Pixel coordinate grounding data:

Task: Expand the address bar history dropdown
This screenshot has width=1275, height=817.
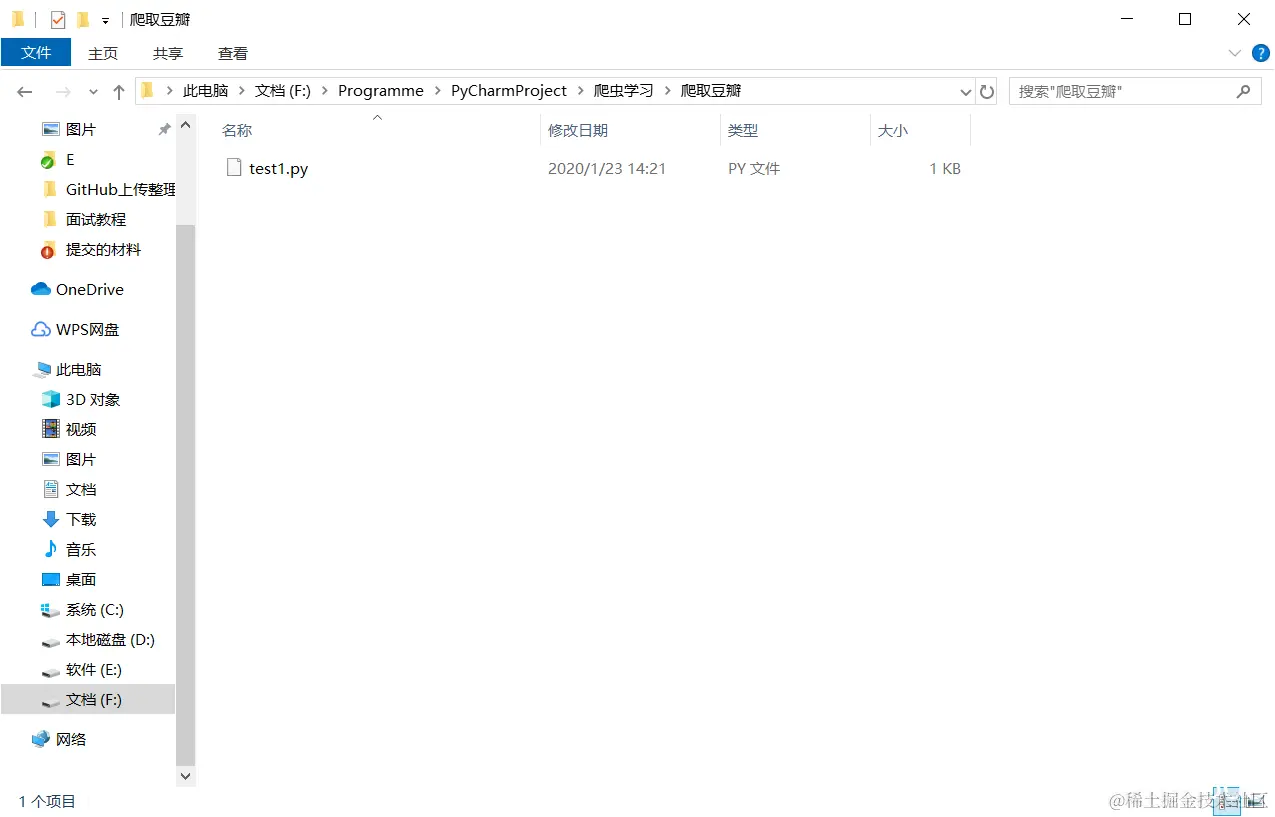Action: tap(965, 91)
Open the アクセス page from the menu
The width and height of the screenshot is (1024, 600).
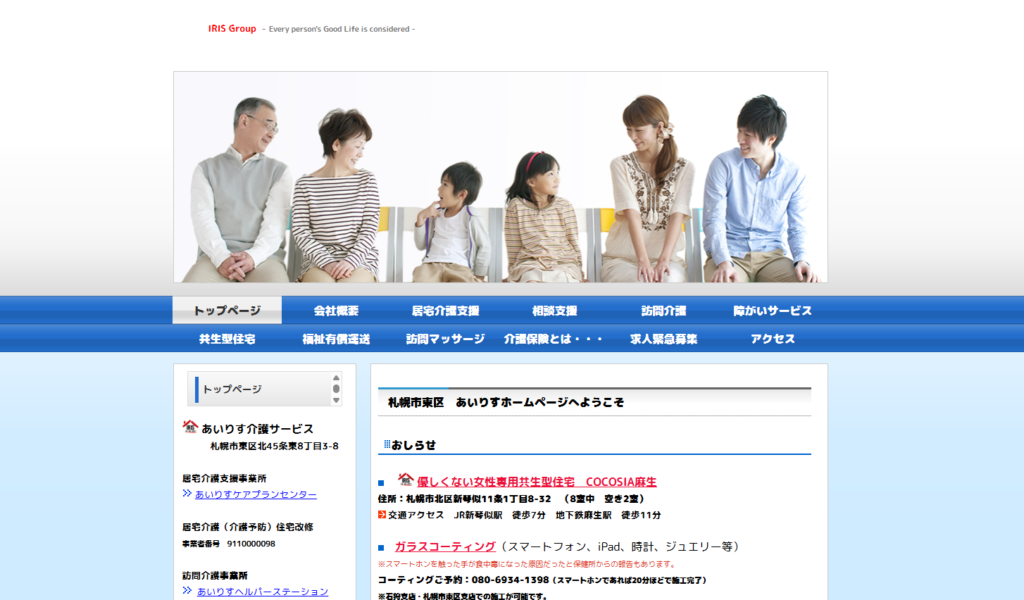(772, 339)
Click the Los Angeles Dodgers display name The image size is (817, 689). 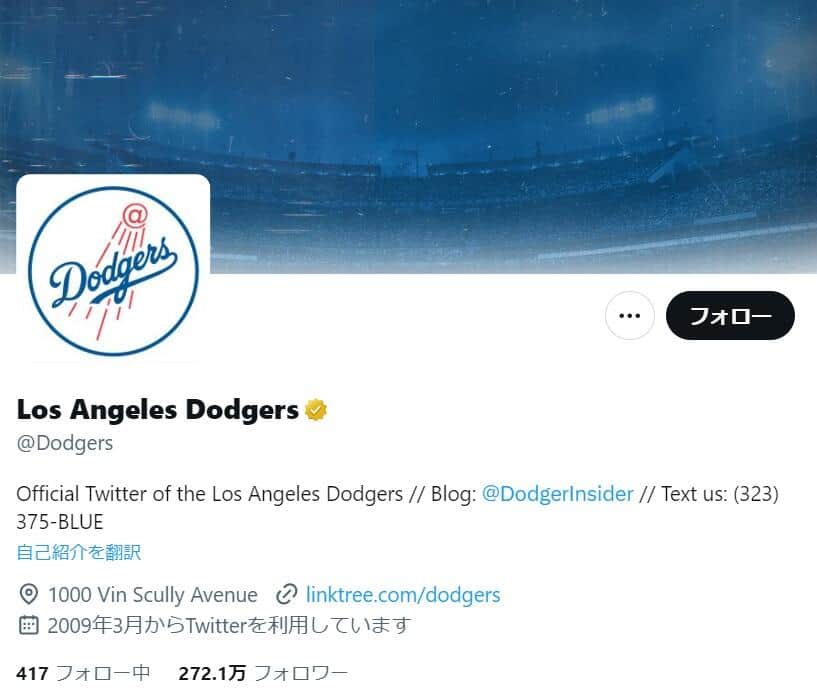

◆ Aim of the task
All of the data is to be returned exactly, with no pictures included.

◆ Solved exercise
Task: Expand the address bar history dropdown
This screenshot has width=1275, height=817.
Action: tap(965, 91)
Open the アクセス page from the menu
The width and height of the screenshot is (1024, 600).
(772, 339)
Click the Los Angeles Dodgers display name The image size is (817, 689). 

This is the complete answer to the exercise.